### SELECTED EXTRACT
In our classes, we go all the way from slavery all the way up to today in terms of people like George Floyd or Trayvon Martin to try to get the young people to understand what’s going on in the country that allows these kinds of things to happen, but also to give them some tools to be able to avoid it. Even though you’re African American, you’re Black, there’s ways to get around being poor or living in poverty. So that’s why I think it’s important to talk about where we come from and illustrate that we have come a long way, but we didn’t get here easily. We got here because people were willing to put their life on the line. People were willing to fight for it. People were willing to advocate for it, to be an activist for it, to march for it. So they as young people now got to remember that you may have to fight for what you want.

They need to know, I hate to say this, how cruel the world has been against African Americans, but they also need to know that African Americans have persevered and we’ve come up and we thrived. We survived first and now some of us are thriving. We are powerful people. And Mamie Till-Mobley was a person who had that courage to put it out there. Without her courage, [Emmett’s] story wouldn’t have been told and the Civil Rights Movement may not have been sparked. 

AT: You had a distinguished career in financial and philanthropic leadership, including your work with MINACT, a career training and support services company in Mississippi, and with the Kellogg Foundation. It helps explain why when you returned home to the Delta, you founded the Mae Bertha Carter Learning Center and We2gether Creating Change. Those spaces focus on history, on the life skills we need to create the best conditions for our future: mindfulness, healing, leadership development. These organizations have really become pillars in your community. Could you talk a little bit about mindfulness and healing? How did they fit into the picture for you?

GD: I worked at the Kellogg Foundation and I got a lot of experience in seeing where the money was going and who it was going to. There was also a lot of investment going in [the Delta], but not very much impact. Things weren’t changing, even though lots of foundations had put in money. The conversation was that things were not changing, so maybe our investment wasn’t working, and maybe we should just disinvest. I was saying, why would you give up on people who need it the most? 

My question was, so who’s working on that? And they said, “Well, nobody really, it’s too hard to work on that.” So I said, well, I can work on that. I’ll go back to the Delta and get people to start thinking in terms of possibilities, rather than limitations—get people thinking about, yes I can, rather than no I can’t. I can try to change their mindset. I can try to be a role model for the young people who are coming up now. So that’s when I decided, okay, let me go back. Another reason I came back is that when I went to Drew High School when I was twelve years old, it was such a horrible place. Five years of hell, I could say. And my mama said, it is going to benefit you. Not only is it going to benefit you, but it’s going to benefit generations of people to come. You’re not doing it just for yourself, but you’re breaking down barriers so other children can get a better education as well.

### WORK TO DO
A. Repeat word for word the part of the interview that opens with the words containing "In our classes, we" and closes with "what you want.".
B. According to the interview, which two organizations did the speaker found after returning home to the Delta?
C. Resume the interview after its last sentence, continuing in the speaker's voice.
Nothing in the material after this point is needed for the work.

Records for locating displayed items:

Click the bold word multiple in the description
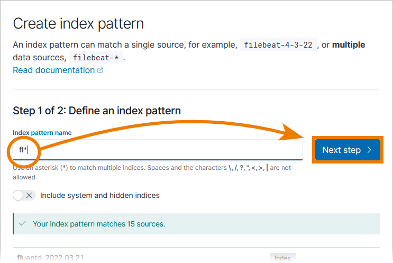393x263 pixels. click(349, 45)

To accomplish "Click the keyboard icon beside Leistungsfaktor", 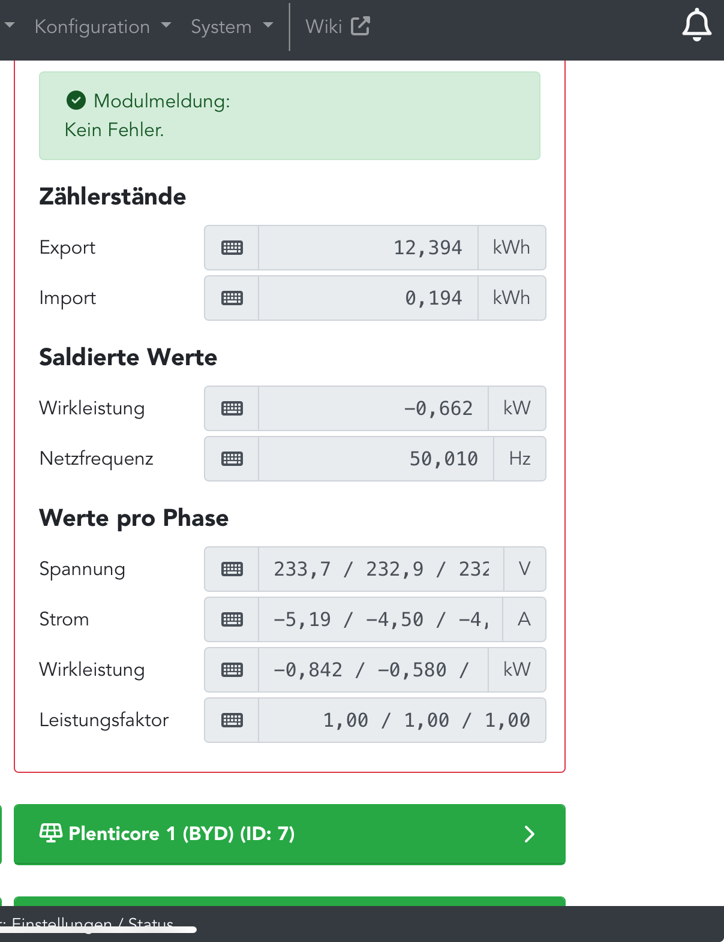I will tap(232, 720).
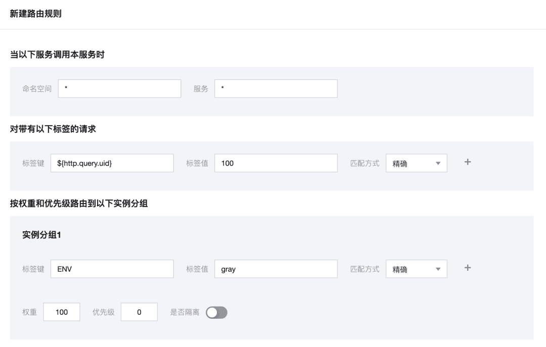Screen dimensions: 546x347
Task: Click the ENV tag key field
Action: tap(112, 269)
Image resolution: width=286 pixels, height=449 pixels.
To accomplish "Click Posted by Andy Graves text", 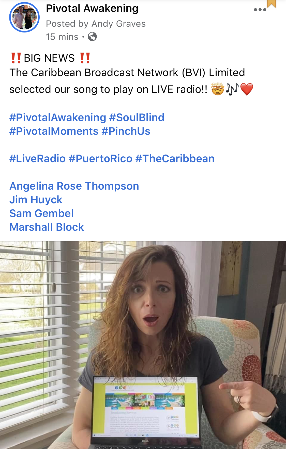I will tap(96, 24).
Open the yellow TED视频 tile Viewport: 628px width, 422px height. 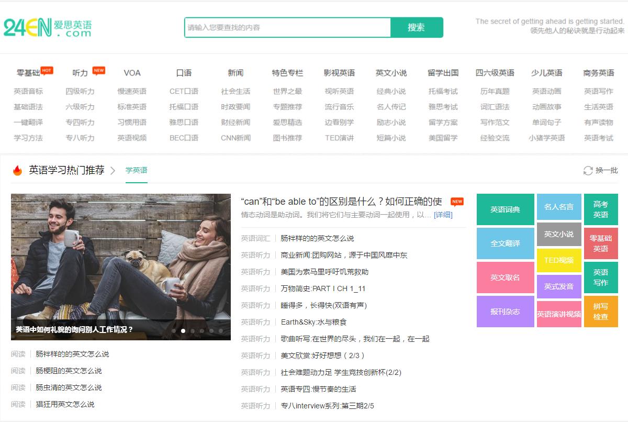click(559, 260)
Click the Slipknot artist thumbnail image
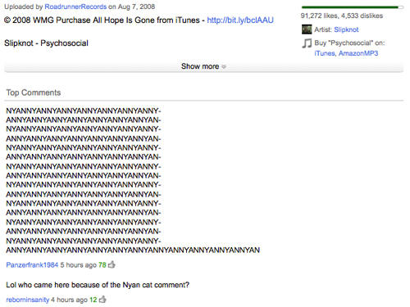Screen dimensions: 410x307 pos(307,29)
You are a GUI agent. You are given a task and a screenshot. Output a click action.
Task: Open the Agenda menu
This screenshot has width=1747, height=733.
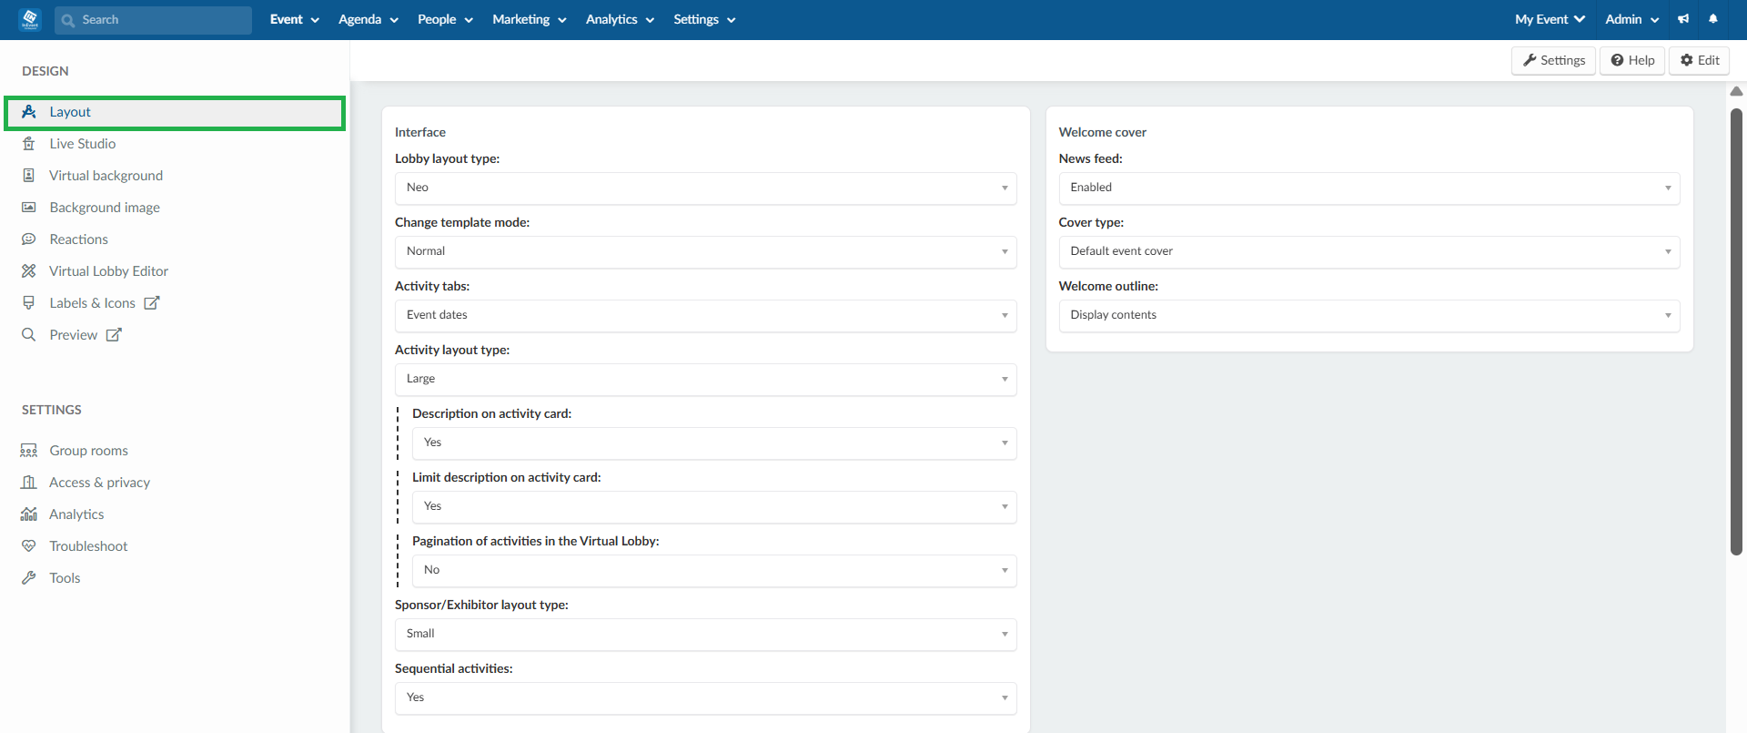pos(368,19)
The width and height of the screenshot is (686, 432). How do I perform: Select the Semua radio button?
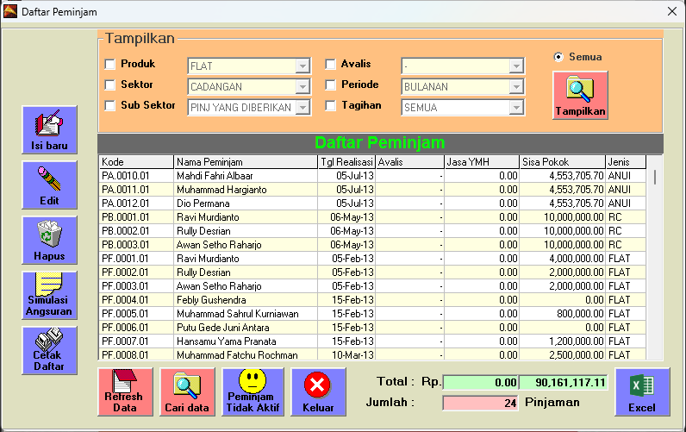(558, 57)
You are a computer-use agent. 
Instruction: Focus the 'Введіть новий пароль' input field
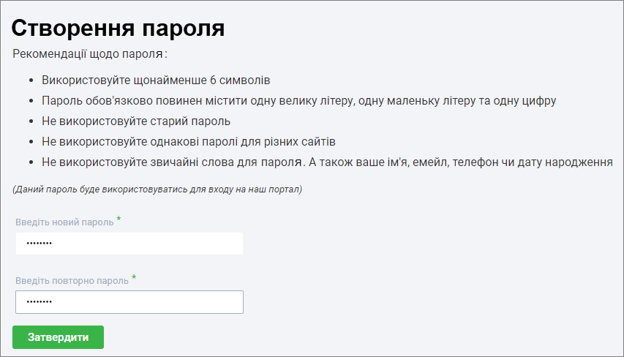pos(129,244)
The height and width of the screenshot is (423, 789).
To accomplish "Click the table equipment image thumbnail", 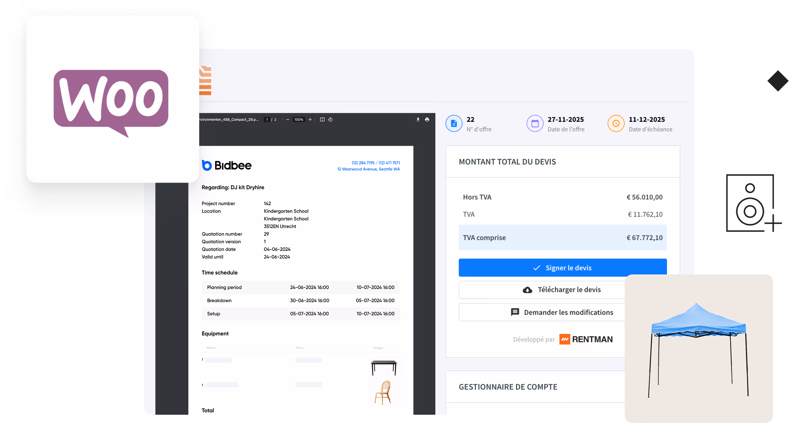I will [x=384, y=367].
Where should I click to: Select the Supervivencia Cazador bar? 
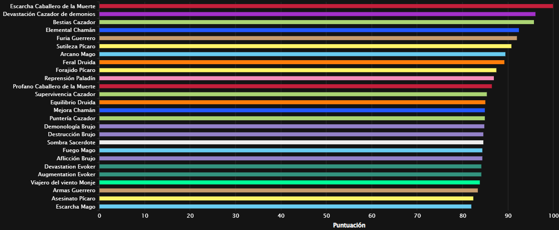[x=293, y=94]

### REPLIES
A.
In our classes, we go all the way from slavery all the way up to today in terms of people like George Floyd or Trayvon Martin to try to get the young people to understand what’s going on in the country that allows these kinds of things to happen, but also to give them some tools to be able to avoid it. Even though you’re African American, you’re Black, there’s ways to get around being poor or living in poverty. So that’s why I think it’s important to talk about where we come from and illustrate that we have come a long way, but we didn’t get here easily. We got here because people were willing to put their life on the line. People were willing to fight for it. People were willing to advocate for it, to be an activist for it, to march for it. So they as young people now got to remember that you may have to fight for what you want.

B. The Mae Bertha Carter Learning Center and We2gether Creating Change.

C.
So we did believe in that. When I came back to Drew, they invited me to come back to the school and talk about my history and what I’d done in my career. That’s when I got interested in knowing what was going on in the school system at Drew High School now. Once the young people started talking to me about their experiences at school, it was like, I cannot believe this. I mean, I sat in a classroom for five years trying to be educated and took all of whatever I took and thought that we would make it better and easier for the kids coming up after me. And I come back and this school has just gone down.

It was not the school that I went to. It was not as clean, it didn’t have enough teachers, the kids were walking up and down the hall. They weren’t in their classrooms. They didn’t have books, they didn’t have computers. And I’m like, what do you all do without books? How do you study? “Well, we don’t study. We don’t have books. We don’t have books in the classroom. They just put something on the board and we have to write that down.” I said, so y’all don’t take books home to read and do your homework? “No, we don’t do that. We don’t have them.” I couldn’t believe that. I’m like, I’ve worked hard. We thought we were making things better. Something is not right. So I went back to work with these students and try to help them get a better education.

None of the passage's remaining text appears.